Ma l’ostacolo è di quelli insormontabili e risponde al nome dell’ex presidente della Banca centrale europea. Chissà se nel 2011, quando proprio il governo Berlusconi volle fortemente la nomina dell’ex governatore di Bankitalia alla guida dell’Eurotower, i due avrebbero pensato di ritrovarsi un giorno a giocarsi, o quantomeno ipotizzare, una loro corsa l’uno contro l’altro per la presidenza della Repubblica.
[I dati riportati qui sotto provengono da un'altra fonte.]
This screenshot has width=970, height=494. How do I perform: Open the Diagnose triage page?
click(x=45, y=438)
Ma come da antica tradizione vaticana, “chi entra Papa in conclave ne esce cardinale”, ed è per questo che potrebbe pure finire che nessuno dei due salga al Colle da erede di Pertini e Cossiga, di Scalfaro e Napolitano. Perché in fondo a nessuna delle forze politiche di maggioranza conviene togliere Draghi da palazzo Chigi, ed è per questo che tra le ipotesi più probabili al momento c’è quella di un bis di Mattarella, con dimissioni nel 2023 affinché il nuovo Parlamento elegga il suo successore, o quella di un nome ancora segreto, da tirare fuori magari dalla quarta votazione in poi, quando basterà la maggioranza assoluta.
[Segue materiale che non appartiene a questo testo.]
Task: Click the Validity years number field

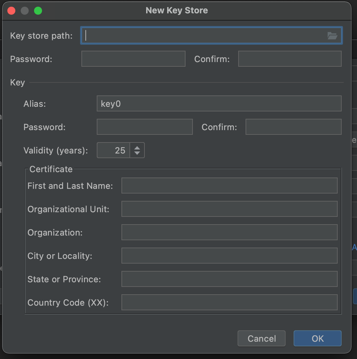Action: point(113,150)
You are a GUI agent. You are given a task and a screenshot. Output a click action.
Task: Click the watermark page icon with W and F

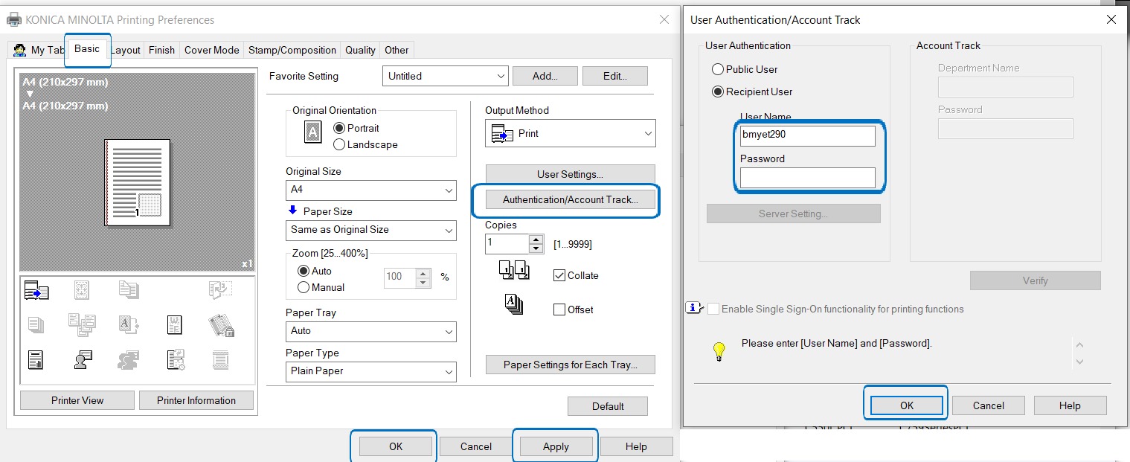click(x=174, y=325)
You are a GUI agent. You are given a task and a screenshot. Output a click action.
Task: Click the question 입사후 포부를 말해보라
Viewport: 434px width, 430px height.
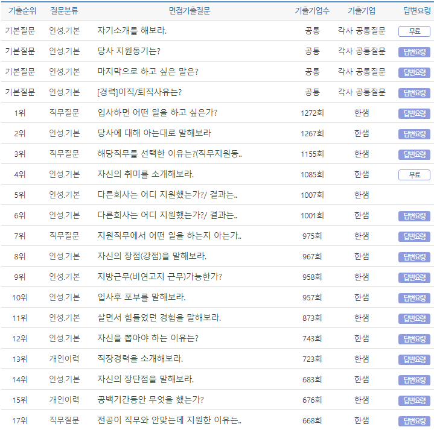[x=141, y=297]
E così Draghi, che ieri ha festeggiato l’incredibile oro della staffetta 4x100 alle Olimpiadi di Tokyo parlando di «altra giornata da incorniciare», per ora si mantiene nel suo ruolo di garante della terza maggioranza più ampia della storia repubblicana e ieri, al momento del saluto ai giornalisti prima della pausa estiva, ha approfittato per fare un bilancio dei suoi primi sei mesi a palazzo Chigi. «Non sono qui per celebrare nulla ma volevo comunque dire che le cose per l’economia italiana vanno bene e spero vadano ancora meglio - ha detto il presidente del Consiglio - Affinché vadano ancora meglio dico vaccinatevi e rispettate le regole». L’obiettivo è una crescita del Pil che vada oltre il 5 per cento, e che poi possa consolidarsi nel corso del 2022. L’inquilino di palazzo Chigi ha parlato poi di vaccinazioni, sottolineando il dato delle dosi effettuati per 100 abitanti, in cui l’Italia è davanti a Francia, Germania e Stati Uniti, di scuola, prendendosi l’impegno di riaprire in presenza e in sicurezza a settembre con l’introduzione del green pass per i docenti, e di sicurezza sul lavoro, dopo la telefonata di Mattarella al ministro Andrea Orlando. «Il problema della sicurezza del lavoro sta a cuore a tutti noi e dobbiamo cercare di fare qualcosa per migliorare l'inaccettabile situazione ha scandito - Volevo rivolgere un pensiero commosso e affettuoso a tutti quelli che volevano bene a Laila El Harim: due mesi fa era capitato a Luana D'Orazio. Questo avviene ogni giorno ed è stato fatto molto su questo piano ma è evidente che occorre fare molto di più» E ha chiuso con una frase emblematica che lascia aperto qualsiasi spiraglio, anche in vista dell’elezione del prossimo presidente della Repubblica. «Il governo vive perché c'è il Parlamento che lo fa vivere e l’orizzonte è nelle mani del Parlamento - ha chiosato - Io non posso esprimere visioni o fare previsioni: io sono qui, sono stato chiamato per fare questo e poi vedremo».